Alles klar. Lass uns nochmal über ein ganz anderes Thema reden. LeBron James ist zurück bei den Cleveland Cavaliers, von denen du jahrelanger Fan bist. Auf lange Sicht arbeitet man sicher auf die Championship hin. Wann glaubst du wird die Mannschaft dafür bereit sein?

Stalley: Naja, hoffentlich können sie sich erstmal bessern. Das war ein harter Start. Aber ich hatte schon vor der Saison gesagt, dass es sicher 30 bis 35 Spiele dauern wird, bis sie ihre Chemie finden.

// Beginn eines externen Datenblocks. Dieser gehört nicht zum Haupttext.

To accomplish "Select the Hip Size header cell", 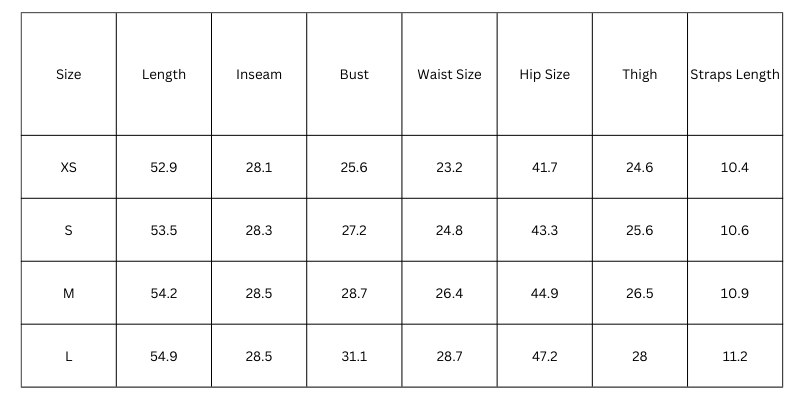I will click(x=545, y=74).
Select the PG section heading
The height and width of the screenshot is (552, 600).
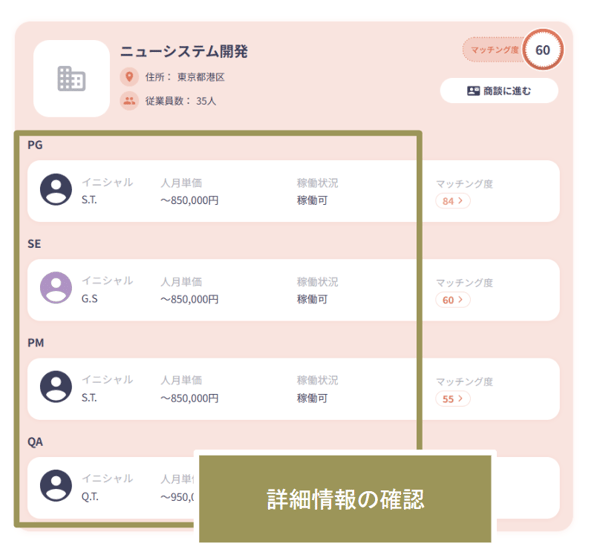point(35,145)
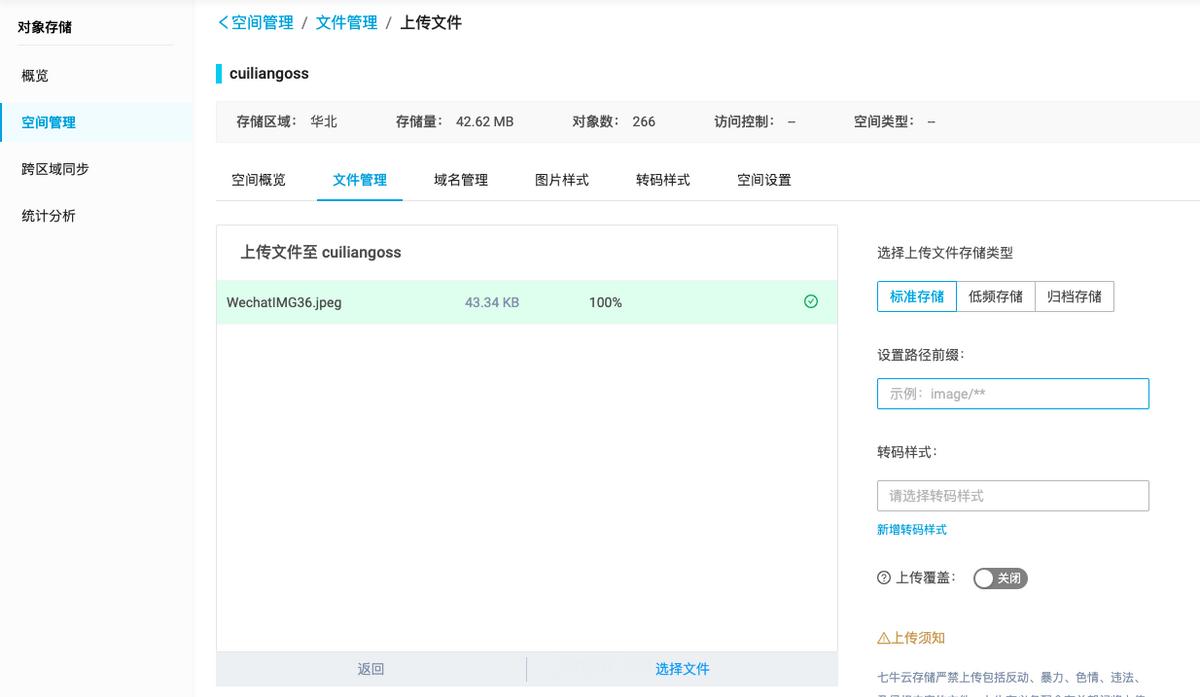Viewport: 1200px width, 697px height.
Task: Open the 图片样式 tab
Action: pyautogui.click(x=561, y=180)
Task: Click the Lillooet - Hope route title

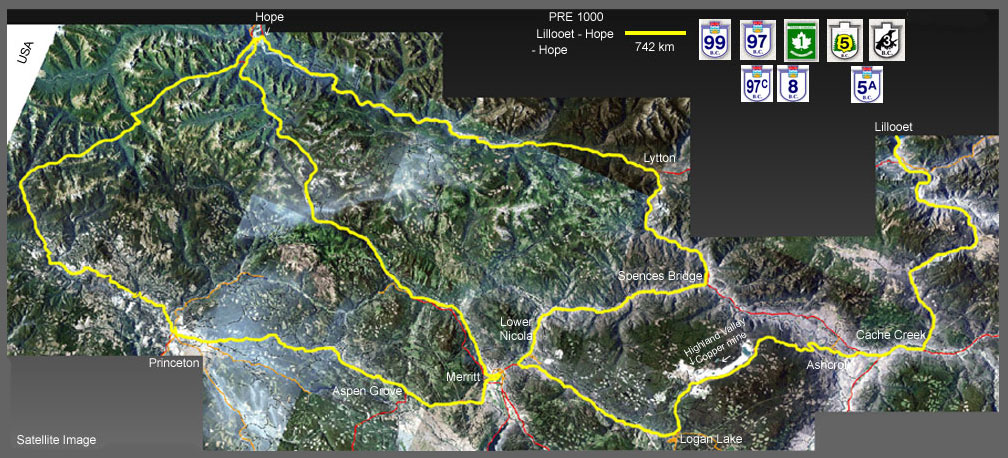Action: (575, 33)
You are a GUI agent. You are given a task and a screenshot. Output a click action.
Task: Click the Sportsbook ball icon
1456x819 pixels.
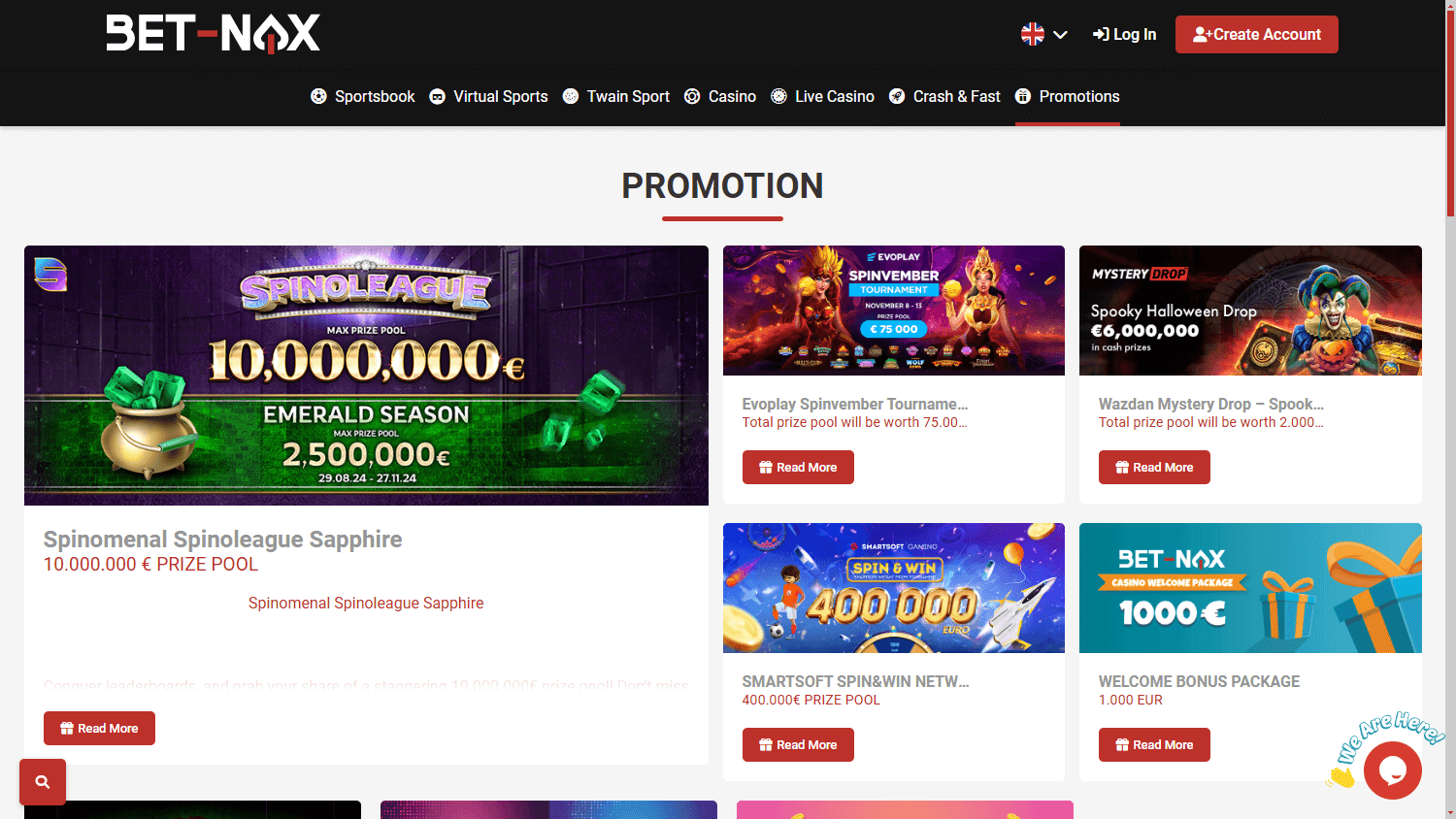318,96
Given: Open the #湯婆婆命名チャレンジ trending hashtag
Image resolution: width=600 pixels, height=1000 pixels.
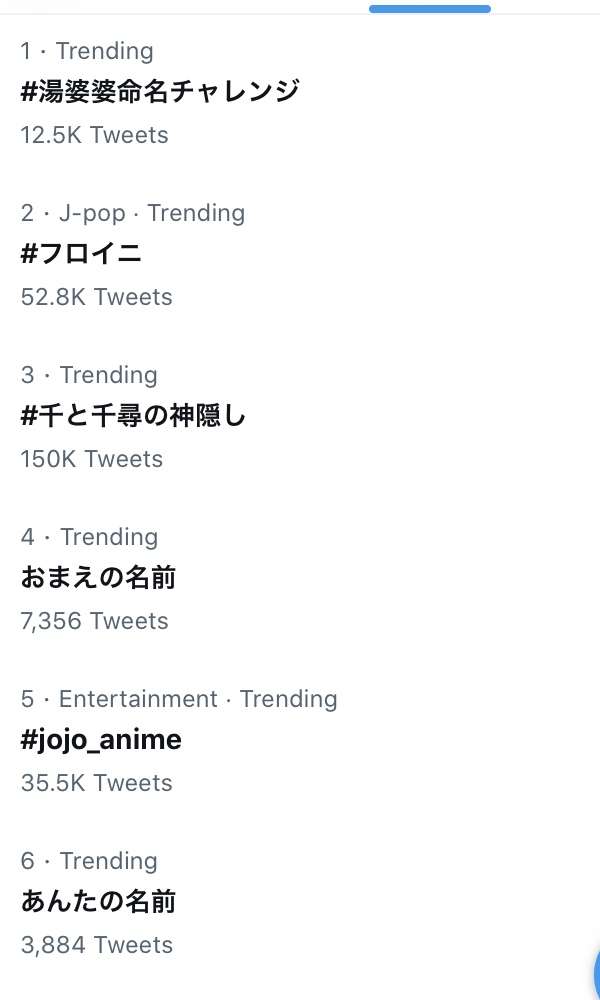Looking at the screenshot, I should tap(160, 92).
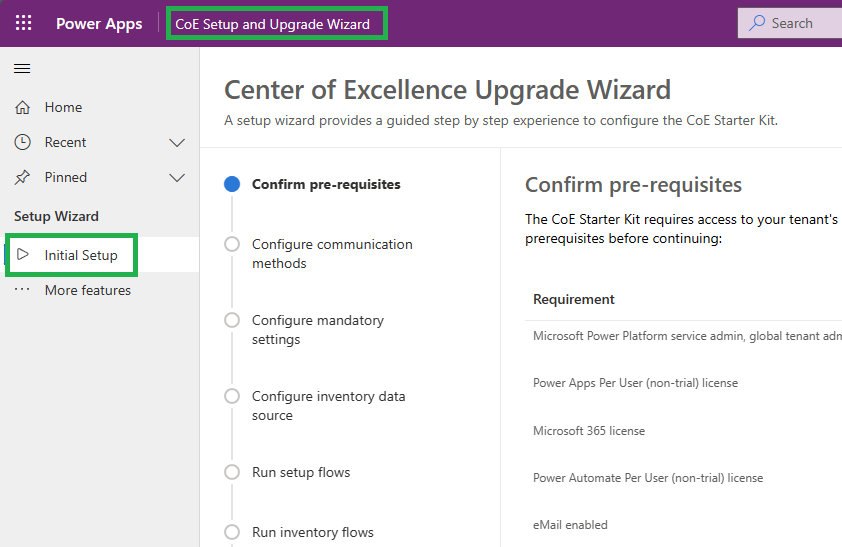The image size is (842, 547).
Task: Click the Home house icon
Action: (22, 107)
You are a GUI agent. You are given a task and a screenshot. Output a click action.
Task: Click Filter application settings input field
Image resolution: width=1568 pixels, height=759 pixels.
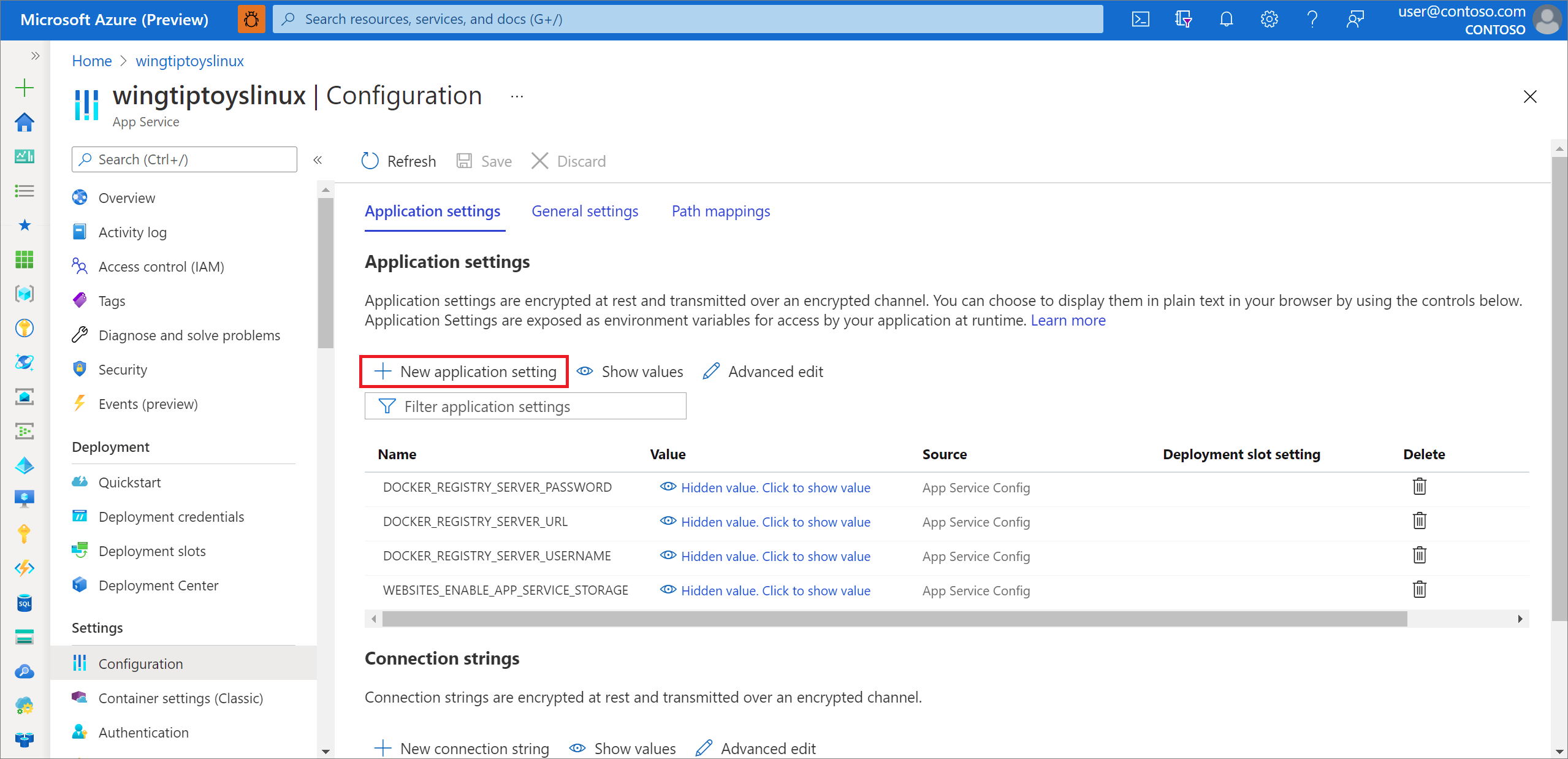525,406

Wenn sie sich erstmal eingespielt haben – so um das Allstar-Spiel herum, vielleicht sogar davor – dann kann alles passieren. Ich kann jetzt zwar unmöglich sagen, ob die Cavs Meister werden oder nicht. Aber ich kann mit großer Sicherheit sagen, dass sie noch viel besser werden als im Moment. Und ich denke, sie haben berechtigte Chancen auf die Meisterschaft.

Dann bleibt mir nichts anderes übrig, als dir viel Glück zu wünschen! Für die Cavaliers, für dein Album und auch alles andere, was bei dir ansteht!

Stalley: Danke dir! Ich werde auf jeden Fall über den großen Teich kommen, ein paar Stops werden auch sicher in Deutschland sein. Dann können wir uns nochmal treffen und über alles sprechen.